Ilustração: Dan Potótski
Após a Guerra Fria, as relações russo-americanas nunca despencaram a um nível tão baixo como o atual. A dramática situação na Ucrânia deveria ser um poderoso incentivo para uma reavaliação crítica da política europeia e mundial atual.
Infelizmente, porém, isso não está acontecendo. Apesar de todo o pluralismo de opiniões sobre as causas, a dinâmica e as prováveis consequências da crise ucraniana, entre políticos e especialistas norte-americanos os debates estão focados em dois pontos: as sanções contra a Rússia e uma possível renúncia às relações com o país.
O curioso é que o discurso que se estabeleceu na Rússia se parece com o norte-americano refletido em um espelho. Por um lado, tentamos nos convencer de que não tememos as sanções. Por outro, a imprensa nos diz que o mundo não se resume à América do Norte e que não perderemos tanto assim se a cooperação com os EUA for reduzida a um mínimo.
Em meio a essa polêmica é muito fácil encontrar o estilo, clichês de propaganda e estereótipos da época da Guerra Fria.
O pessimismo na retórica política possui a desagradável propriedade de se transformar em prática política. Hoje, vemos a cooperação russo-americana ser congelada, os contatos em diferentes níveis, interrompidos e a edificação, já frágil, da interação bilateral entre a Rússia e os EUA, destruída.

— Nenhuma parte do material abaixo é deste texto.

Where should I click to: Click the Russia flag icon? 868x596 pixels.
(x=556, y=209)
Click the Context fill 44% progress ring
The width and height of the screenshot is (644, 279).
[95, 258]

A própria ideia de que, em tempos de crise, é preciso minimizar a comunicação parece absurda. Pelo contrário, é impossível chegar a qualquer acordo sem diálogo. E o diálogo é necessário não só em nível presidencial ou doschanceleres, mas também entre funcionários dos escalões mais baixos de diversos ministérios e departamentos.
É necessário o diálogo entre os parlamentares e entre os centros de análise independentes, os meios de comunicação em massa, as instituições da sociedade civil e do setor privado. Assim seria possível encontrar soluções práticas que chefes de governo e os ministros nem sempre são capazes durante suas curtas reuniões e ligações telefônicas.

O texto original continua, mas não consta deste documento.